- **DOCUMENT TEXT**:
While many people seem eager to extend the circle of our moral consideration to animals, writes author Michael Pollan, “in our factory farms and laboratories we are inflicting more suffering on more animals than at any time in our history.” And we are dooming many more animals than we save. People who say they support the rights of animals are quick to try and ban carriage horses from New York, ponies from farmer’s markets where they give rides to children, elephants from the circuses, where all their tricks are labeled “stupid.” Yet there is little real consideration given to where these animals will go, who will care for them and take responsibility from them once they are removed from the visible human world.
“The disappearance of animals from our lives has opened a space in which there’s no reality check on the sentiment or the brutality… the loss of everyday contact between ourselves and animals — and specifically the loss of eye contact — has left us deeply confused about the terms of our relationship to other species,” writes Pollan in “The Omnivore’s Dilemma
We are confused. Our entire idea about animals seems to be centered on rescue and abuse, not reality or survival. We are quick to judge circus trainers, carriage drivers, pony ride operators, but slow to take responsibility for what we are doing to our environment, and for our destruction of the natural world of almost all of the animals on the earth.
Will the environment really be helped or saved in any way by banning the horses from Central Park and replacing them with cars? The mayor’s stacking of his environmental commission with a well-known animal rights activist is a grotesque assault on the environment, and of the history and vision of one of the world’s greatest man-made creations: Central Park. If the horses are gone, our greatest city will lose any connection with the animal world, will break the ancient contract between people and horses that has been cherished and honored for centuries. It will also destroy the lives and figures of many hundreds of people who live and work with the horses and depend on them for their livelihood.
And there is this issue of joy, romance and magic. Imagine the park with no horses, filled with more big cars, pedicabs, taxis, bicycles? For generations, the horses have delighted children, tourists, lovers, residents, there is magic in them, they touch us, make us smile, envelop the park with a timeless sense of time and place. It is their home in so many ways, not ours, what a travesty to ban them and replace them with more cars, and then claim the environment is being helped?

- **EXERCISES**:
a – In the carriage-horse essay, whom did the mayor add to his environmental commission?
b – From the carriage-horse essay, copy word for word the stretch from "While many people" through "visible human world.".

- **GIVEN MATERIAL**:
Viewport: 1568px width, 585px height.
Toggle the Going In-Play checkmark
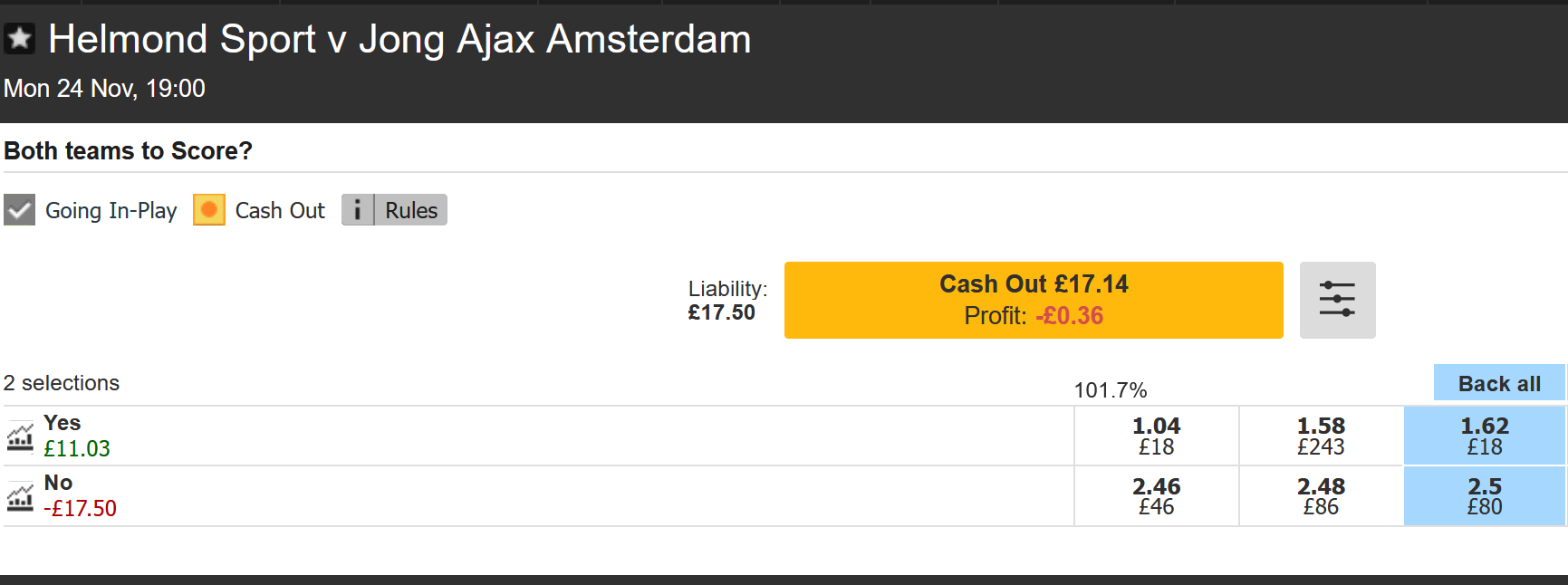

- **RESULTS BY TASK**:
a – A well-known animal rights activist.

b –
While many people seem eager to extend the circle of our moral consideration to animals, writes author Michael Pollan, “in our factory farms and laboratories we are inflicting more suffering on more animals than at any time in our history.” And we are dooming many more animals than we save. People who say they support the rights of animals are quick to try and ban carriage horses from New York, ponies from farmer’s markets where they give rides to children, elephants from the circuses, where all their tricks are labeled “stupid.” Yet there is little real consideration given to where these animals will go, who will care for them and take responsibility from them once they are removed from the visible human world.